Hace unos años, quizás desde que empecé a dejar de vivir en un sitio fijo, comenzó a funcionar una maquinita dentro de mi. Una maquinita que básicamente buscaba tres cosas: 1) Construirme,
ser alguien en que a mi forma de ver, me parezca alguien que no me aburra mucho (lo que sedice unapersona interesante), 2) Circular entre la gente y sentir que me enriquezco y doy y recibo lo
mejor de todos (personas, pero también los entornos sensacionales, es decir relación con la tierra esas cosas estilo relación con la naturaleza, pachamamas, pero tb cafés y librerías). 3) Encontrar
una forma de vivir en y/o de un mundo más o menos que me permita leer más novelas, y escribir un poco lo que me cantan las pelotas.
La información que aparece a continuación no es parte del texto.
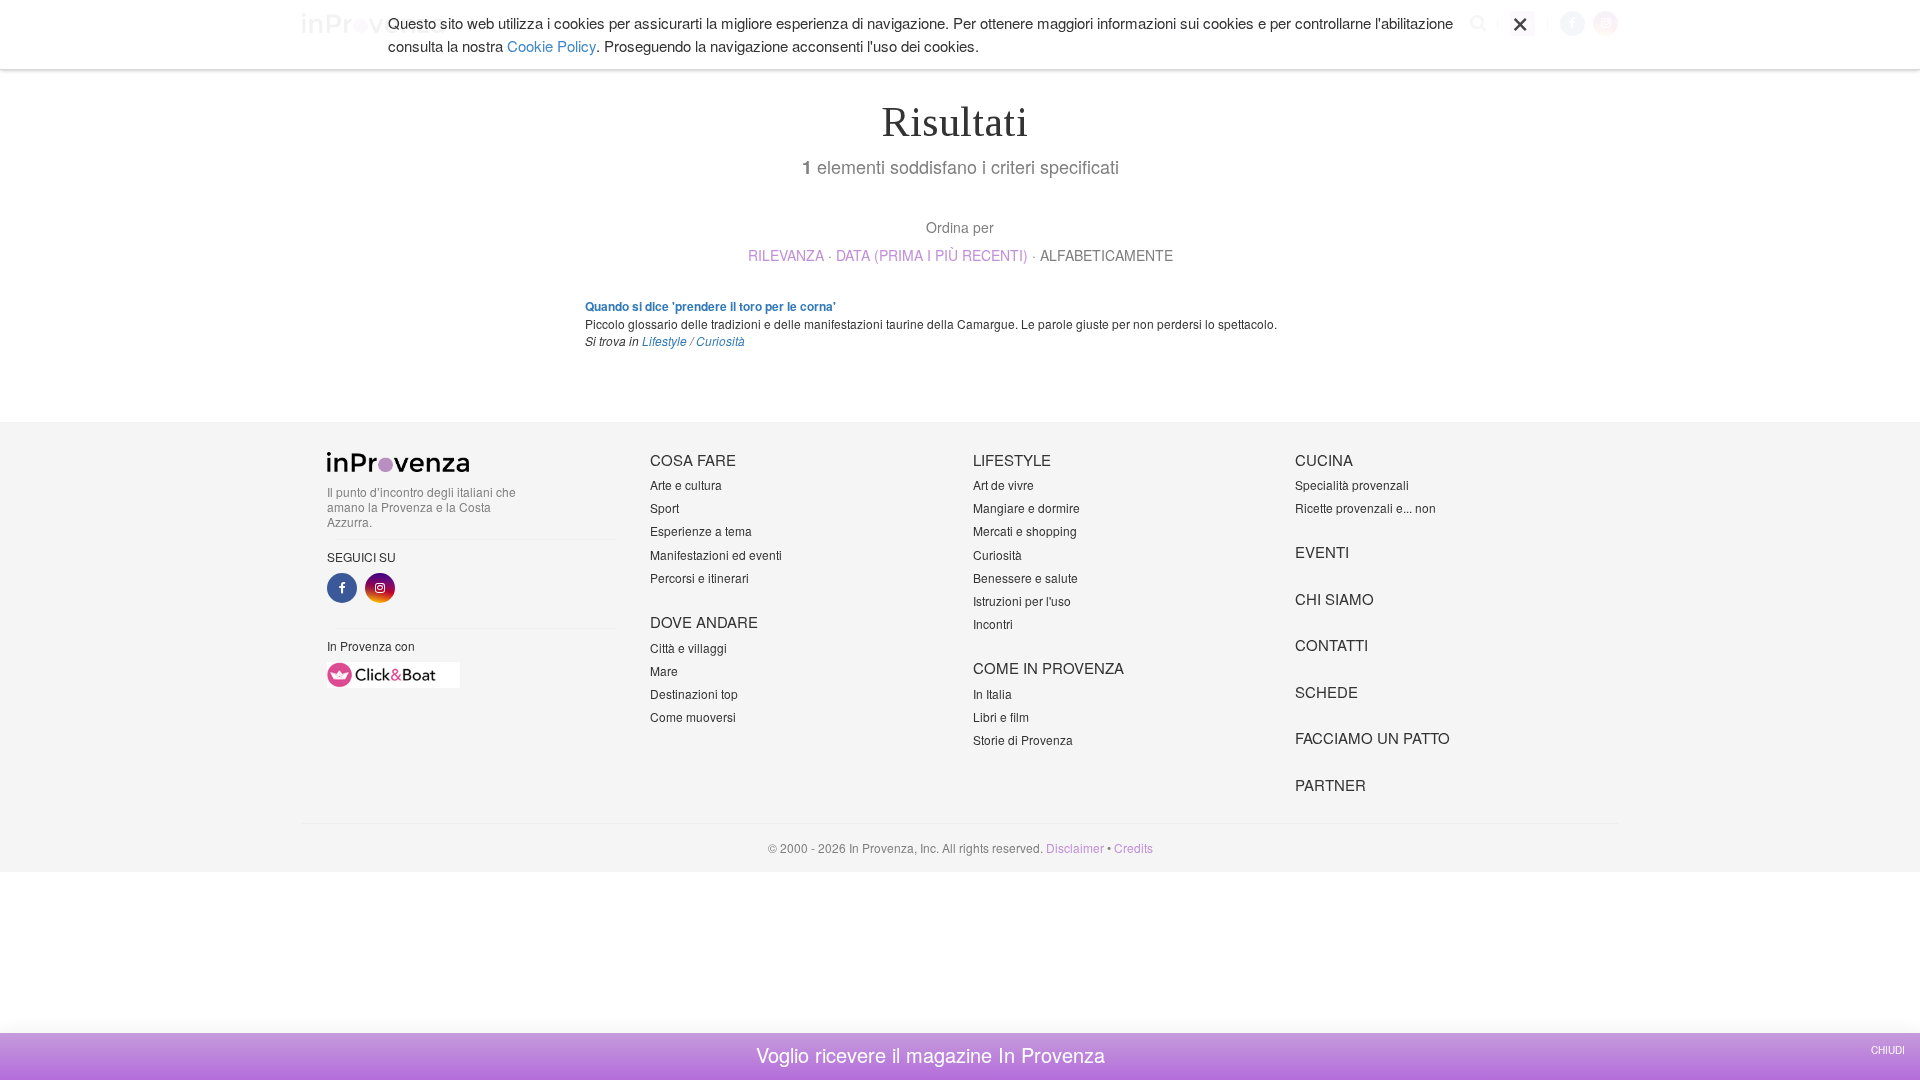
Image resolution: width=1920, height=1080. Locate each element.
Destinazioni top (694, 693)
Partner (1330, 784)
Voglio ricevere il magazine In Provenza (930, 1055)
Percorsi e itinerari (699, 577)
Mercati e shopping (1025, 530)
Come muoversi (693, 716)
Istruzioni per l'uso (1022, 600)
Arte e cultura (686, 484)
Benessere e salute (1025, 577)
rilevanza (786, 255)
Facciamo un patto (1372, 737)
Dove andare (704, 621)
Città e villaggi (688, 647)
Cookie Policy (551, 45)
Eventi (1322, 551)
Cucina (1324, 459)
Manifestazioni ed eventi (716, 554)
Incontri (993, 623)
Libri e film (1001, 716)
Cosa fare (693, 459)
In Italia (992, 693)
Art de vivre (1003, 484)
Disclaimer (1075, 847)
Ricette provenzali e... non (1365, 507)
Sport (664, 507)
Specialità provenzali (1352, 484)
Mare (664, 670)
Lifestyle (664, 340)
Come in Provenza (1048, 667)
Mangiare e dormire (1026, 507)
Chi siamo (1334, 598)
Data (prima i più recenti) (932, 255)
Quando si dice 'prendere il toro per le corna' (710, 306)
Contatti (1331, 644)
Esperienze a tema (701, 530)
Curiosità (720, 340)
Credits (1133, 847)
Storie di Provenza (1023, 739)
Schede (1326, 691)
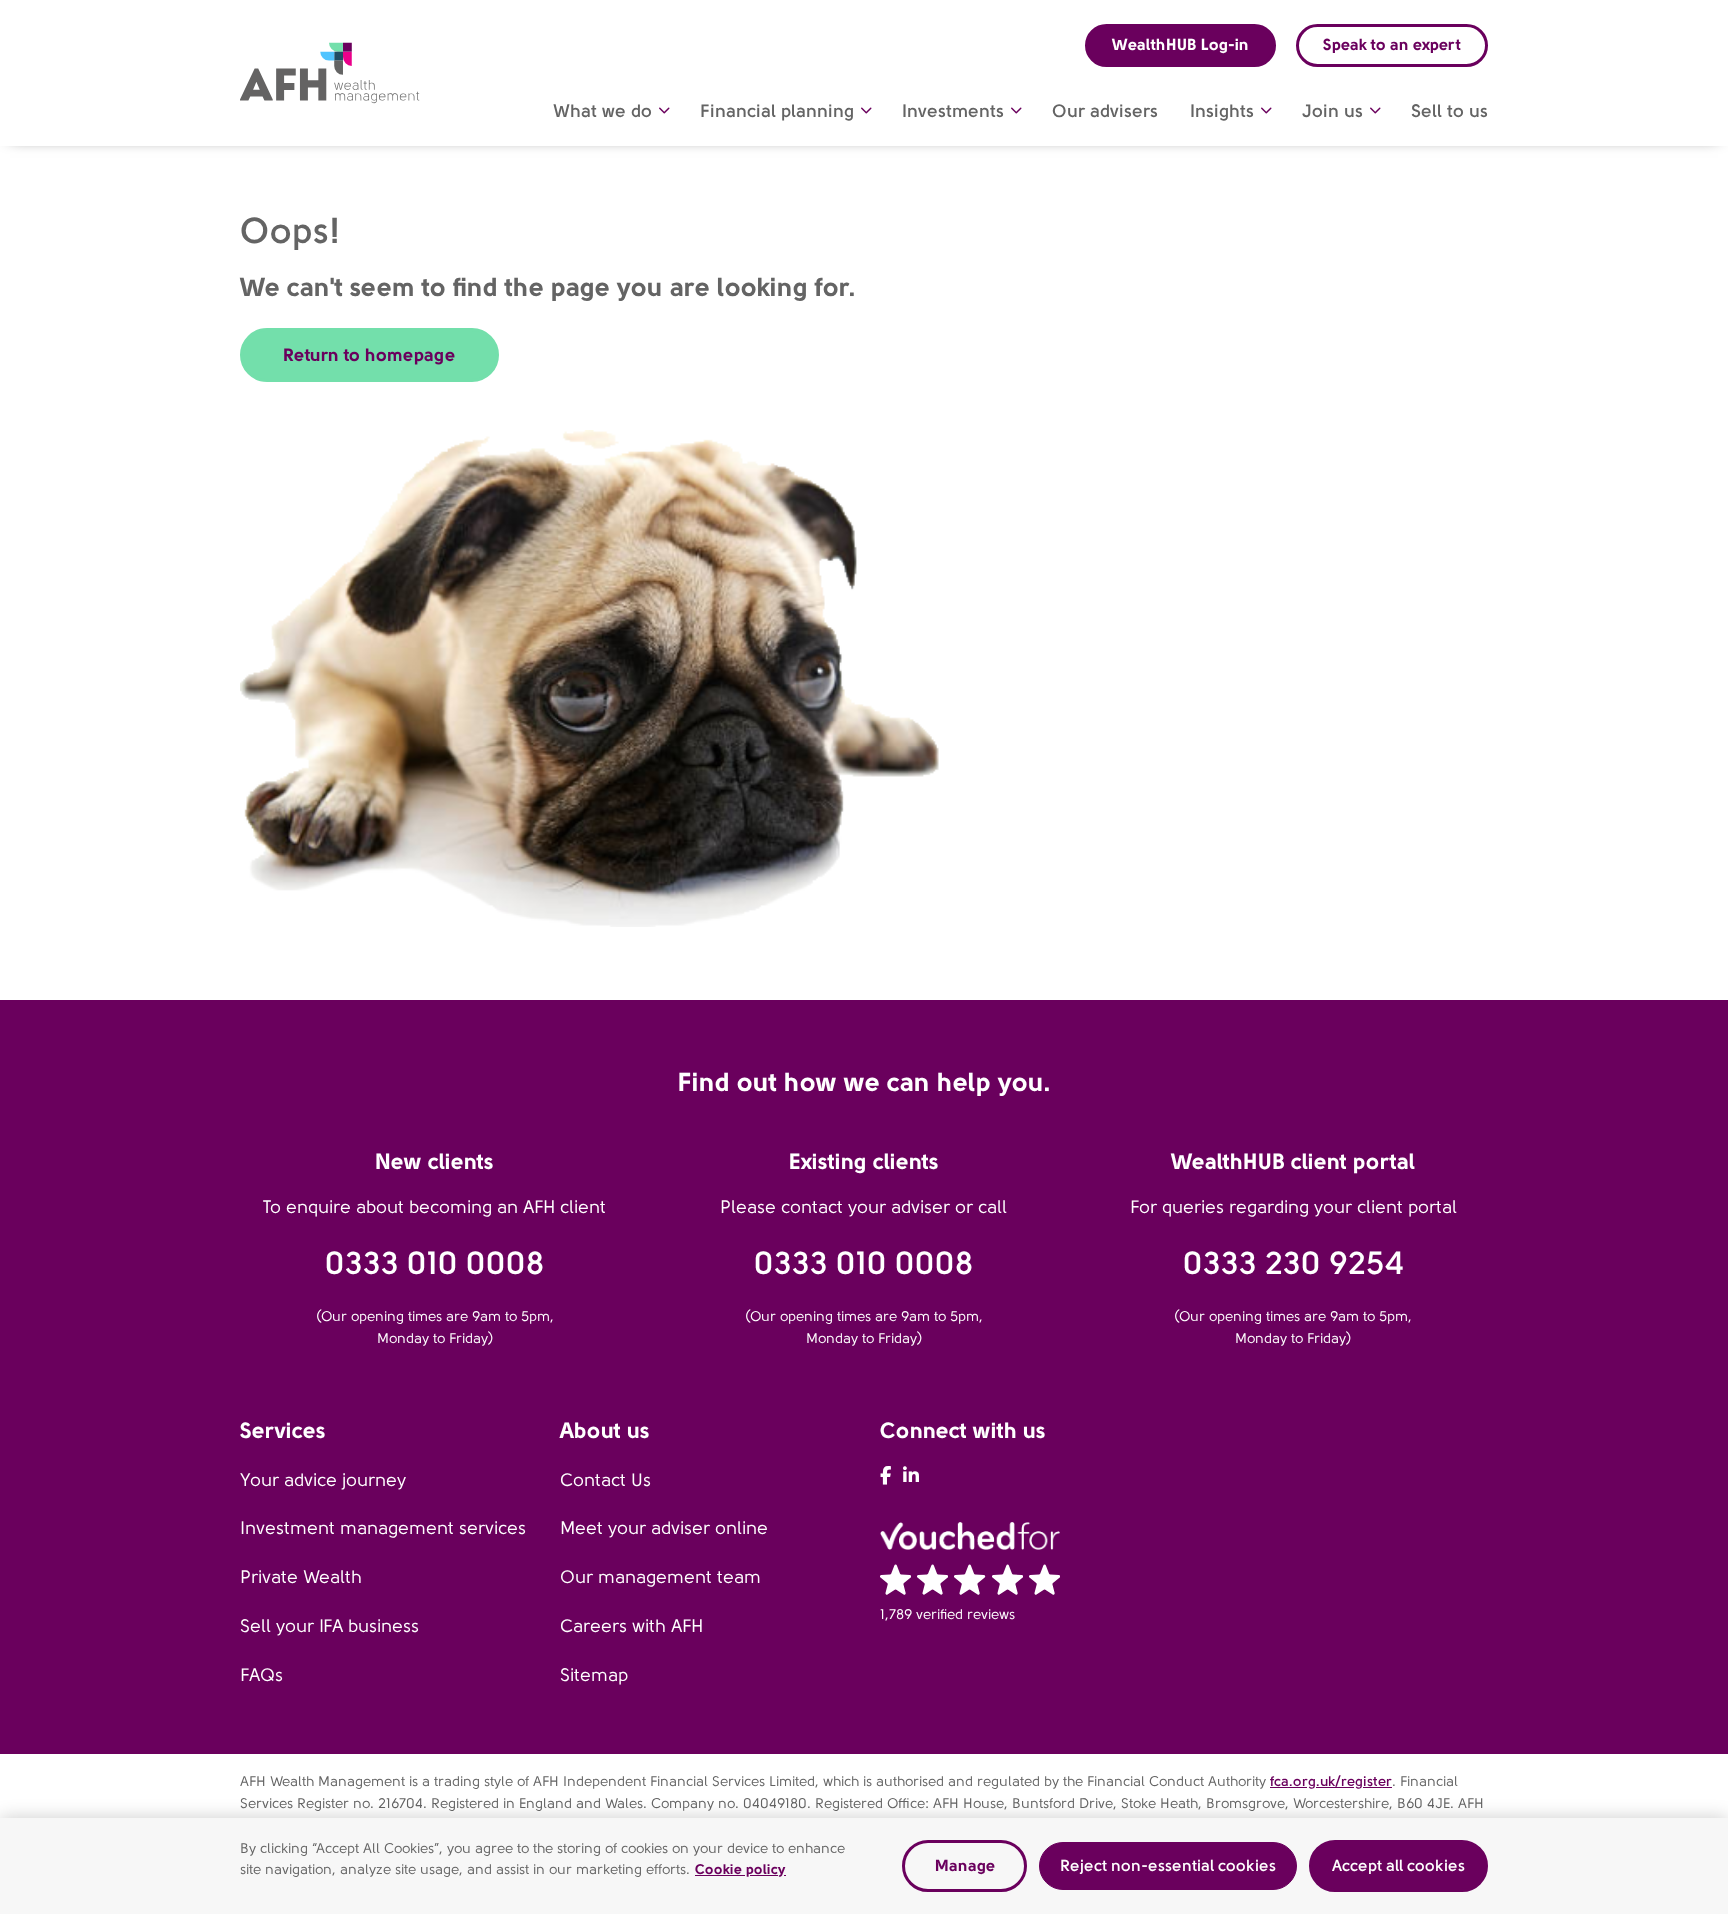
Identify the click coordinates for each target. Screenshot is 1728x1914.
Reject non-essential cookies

Luego de casi 4 años de ese viaje que sigue, que no termina (y que una enorme parte de mi no va a querer terminar nunca), me doy cuenta que he fracasado o al menos hecho los tres puntos a medias.
Así que la unica conclusión, pese a la casi condicionante positiva de la palabra es: no. Sigo en lo mismo, con cuatro años más, con ganas de hacer cosas interesantes, concretizando el aire en aire.
Admirando a todos mis amigos en Cocha y no sólo ahí que se instalan en la vida de manera socialmente correcta: Profesión, Mujer, Hijos, Casa. Ayer hablaba con un amigo, es como si de repente ya te
hubieran dado un montón de elementos y aprendizajes para jugar "El" juego de la vida. Todos han invertido tiempo en ti para que hagas algo bien: amigos, familia. La cosa es que tal vez no sabes si
quieres jugar con las mismas reglas, porque de todas formas tienes que jugar. Como el cacho, improvisar. Y al mismo tiempo qué tentador jugar con las mismas reglas, que confortable y caliente que
parece (seguramente no es tan así).
Yo por ahora en Bruselas, otra vez poniéndome en el plan observador y viendo día a día como nuestra principal tarea de todos es justificarnos y resumirnos ante los demás, todo el tiempo y sobre
todo a través del habla "también ropa, sonrisa, etc" Esta mañana pensaba que con la única persona que al final hablamos siempre es con nosotros mismos, aunque a veces parece que hablamos con otros.
No sé, no estoy seguro, pero necesariamente cuando hablamos con otro nos estamos escuchando y tenemos impresiones de lo que estamos diciendo, y preparamos qué mas decir o concluir. Y nunca hay
conclusión, al menos hasta la fatalidad.
En eso, en todo. ¡Gloria a Mastropiero!